Performance Portability with oneAPI: the CMS Physics Reconstruction Software

To fully exploit the physics reach of the High-Luminosity Large Hadron Collider, the LHC experiments are planning substantial upgrades of their detector technologies and increases of their data acquisition rates. The higher proton-proton interaction rate, pileup and event processing rate present an unprecedented challenge to the real-time and offline event reconstruction, requiring a processing power which is orders of magnitude larger than today, and exceeds by far the expected increase for conventional CPUs. The Compact Muon Solenoid (CMS) experiment is developing a fully heterogeneous reconstruction software that will be used during the next LHC data taking period, starting in 2022. Its first applications will be the online reconstruction running on a GPU-equipped High-Level Trigger (HLT) farm, and the offline reconstruction running on HPC centres worldwide. These activities will allow the collaboration to gain experience with parallel algorithms and a heterogeneous framework, that will be essential to leverage diverse kinds of accelerators during the HL-LHC data taking.

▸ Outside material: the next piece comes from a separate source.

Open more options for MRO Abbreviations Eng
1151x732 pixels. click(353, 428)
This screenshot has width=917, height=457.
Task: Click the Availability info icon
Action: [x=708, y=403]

To keep under control the cost of software development, maintenance and validation that this will entail, CMS is evaluating various performance portability frameworks that promise a “write once, run anywhere” approach, building the same code base for different back ends and accelerator types. The speaker will present the ongoing work to port the CMS reconstruction software to the Intel oneAPI platform and compare its performance on different back-ends with that of native code running on the same hardware.